TASK PROMPT: Reproduce exactly the lines from the one containing "AP Thailand joins" through the last line of the records below, both included, and nothing else.
:: DATA IN THIS EXERCISE ::
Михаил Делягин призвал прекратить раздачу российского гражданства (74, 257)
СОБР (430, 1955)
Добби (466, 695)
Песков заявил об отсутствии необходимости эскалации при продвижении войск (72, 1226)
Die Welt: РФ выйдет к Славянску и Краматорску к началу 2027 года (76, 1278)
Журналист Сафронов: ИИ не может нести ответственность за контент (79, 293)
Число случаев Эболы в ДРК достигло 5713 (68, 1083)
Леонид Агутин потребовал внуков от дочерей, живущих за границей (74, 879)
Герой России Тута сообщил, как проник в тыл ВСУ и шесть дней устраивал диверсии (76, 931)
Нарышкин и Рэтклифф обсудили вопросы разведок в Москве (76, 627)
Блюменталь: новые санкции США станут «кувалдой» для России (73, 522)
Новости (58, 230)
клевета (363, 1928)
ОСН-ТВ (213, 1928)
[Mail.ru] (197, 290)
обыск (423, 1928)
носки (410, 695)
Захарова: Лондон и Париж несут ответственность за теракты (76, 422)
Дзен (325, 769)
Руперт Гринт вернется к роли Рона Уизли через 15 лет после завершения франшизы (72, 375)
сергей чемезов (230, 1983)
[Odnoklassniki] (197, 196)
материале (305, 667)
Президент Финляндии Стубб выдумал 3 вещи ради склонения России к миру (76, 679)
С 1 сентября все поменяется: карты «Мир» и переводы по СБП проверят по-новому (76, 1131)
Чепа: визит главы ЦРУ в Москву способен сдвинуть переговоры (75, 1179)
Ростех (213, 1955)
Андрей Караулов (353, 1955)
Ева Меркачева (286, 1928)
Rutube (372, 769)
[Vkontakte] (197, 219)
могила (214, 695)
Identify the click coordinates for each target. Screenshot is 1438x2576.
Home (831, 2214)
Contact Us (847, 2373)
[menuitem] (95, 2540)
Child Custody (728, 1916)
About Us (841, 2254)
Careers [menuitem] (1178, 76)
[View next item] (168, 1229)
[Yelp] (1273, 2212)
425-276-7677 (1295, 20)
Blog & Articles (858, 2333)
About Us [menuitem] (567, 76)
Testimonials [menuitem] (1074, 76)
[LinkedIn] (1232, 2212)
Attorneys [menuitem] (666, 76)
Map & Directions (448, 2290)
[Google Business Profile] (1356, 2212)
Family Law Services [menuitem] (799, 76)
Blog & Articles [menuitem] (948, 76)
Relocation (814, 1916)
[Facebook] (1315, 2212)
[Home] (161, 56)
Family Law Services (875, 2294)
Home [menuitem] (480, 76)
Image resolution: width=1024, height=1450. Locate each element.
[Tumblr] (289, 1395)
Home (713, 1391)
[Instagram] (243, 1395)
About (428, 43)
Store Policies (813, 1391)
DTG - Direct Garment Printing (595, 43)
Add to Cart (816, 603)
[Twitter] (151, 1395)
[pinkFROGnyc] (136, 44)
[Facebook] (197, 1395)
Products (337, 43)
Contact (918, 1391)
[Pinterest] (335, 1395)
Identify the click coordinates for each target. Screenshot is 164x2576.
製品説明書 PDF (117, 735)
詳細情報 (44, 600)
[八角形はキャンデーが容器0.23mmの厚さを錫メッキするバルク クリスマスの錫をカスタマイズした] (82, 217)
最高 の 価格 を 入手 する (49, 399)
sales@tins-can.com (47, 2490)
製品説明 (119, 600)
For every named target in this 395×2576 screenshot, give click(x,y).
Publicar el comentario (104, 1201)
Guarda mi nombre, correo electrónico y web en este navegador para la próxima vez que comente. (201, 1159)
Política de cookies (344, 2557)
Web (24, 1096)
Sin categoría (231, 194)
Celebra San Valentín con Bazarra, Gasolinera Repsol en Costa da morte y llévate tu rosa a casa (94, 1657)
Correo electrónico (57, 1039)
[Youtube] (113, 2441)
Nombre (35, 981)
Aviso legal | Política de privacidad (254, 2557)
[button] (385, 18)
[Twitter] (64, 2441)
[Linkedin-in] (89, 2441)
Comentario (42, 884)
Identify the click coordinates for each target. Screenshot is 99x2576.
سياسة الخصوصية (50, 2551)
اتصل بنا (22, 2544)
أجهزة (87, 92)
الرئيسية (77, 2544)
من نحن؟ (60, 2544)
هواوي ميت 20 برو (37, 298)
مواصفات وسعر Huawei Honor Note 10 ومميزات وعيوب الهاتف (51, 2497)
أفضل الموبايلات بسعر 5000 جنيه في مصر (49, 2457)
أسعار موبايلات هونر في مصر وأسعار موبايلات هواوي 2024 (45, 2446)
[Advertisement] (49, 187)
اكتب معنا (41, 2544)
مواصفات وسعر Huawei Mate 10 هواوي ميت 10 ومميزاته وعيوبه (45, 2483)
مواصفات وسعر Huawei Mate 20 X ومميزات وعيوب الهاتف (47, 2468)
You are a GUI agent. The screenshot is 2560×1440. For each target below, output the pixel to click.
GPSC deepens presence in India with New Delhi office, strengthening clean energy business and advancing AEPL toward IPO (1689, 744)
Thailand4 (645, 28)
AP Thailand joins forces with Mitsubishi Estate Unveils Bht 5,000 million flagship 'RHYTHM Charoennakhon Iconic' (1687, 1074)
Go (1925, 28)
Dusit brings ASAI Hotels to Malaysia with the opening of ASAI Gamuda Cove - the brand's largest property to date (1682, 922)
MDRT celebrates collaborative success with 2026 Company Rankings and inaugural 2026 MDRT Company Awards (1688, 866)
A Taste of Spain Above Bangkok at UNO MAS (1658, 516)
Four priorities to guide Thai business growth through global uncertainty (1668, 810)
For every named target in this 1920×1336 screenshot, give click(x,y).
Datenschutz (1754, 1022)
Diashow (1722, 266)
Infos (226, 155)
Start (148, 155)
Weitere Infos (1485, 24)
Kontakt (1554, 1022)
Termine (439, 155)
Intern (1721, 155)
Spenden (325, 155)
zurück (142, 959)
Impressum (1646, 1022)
:::
SOLUTION:
AP Thailand joins forces with Mitsubishi Estate Unveils Bht 5,000 million flagship 'RHYTHM Charoennakhon Iconic' (1687, 1074)
Go (1925, 28)
Dusit brings ASAI Hotels to Malaysia with the opening of ASAI Gamuda Cove - the brand's largest property to date (1682, 922)
MDRT celebrates collaborative success with 2026 Company Rankings and inaugural 2026 MDRT Company Awards (1688, 866)
A Taste of Spain Above Bangkok at UNO MAS (1658, 516)
Four priorities to guide Thai business growth through global uncertainty (1668, 810)
For every named target in this 1920×1336 screenshot, give click(x,y).
Datenschutz (1754, 1022)
Diashow (1722, 266)
Infos (226, 155)
Start (148, 155)
Weitere Infos (1485, 24)
Kontakt (1554, 1022)
Termine (439, 155)
Intern (1721, 155)
Spenden (325, 155)
zurück (142, 959)
Impressum (1646, 1022)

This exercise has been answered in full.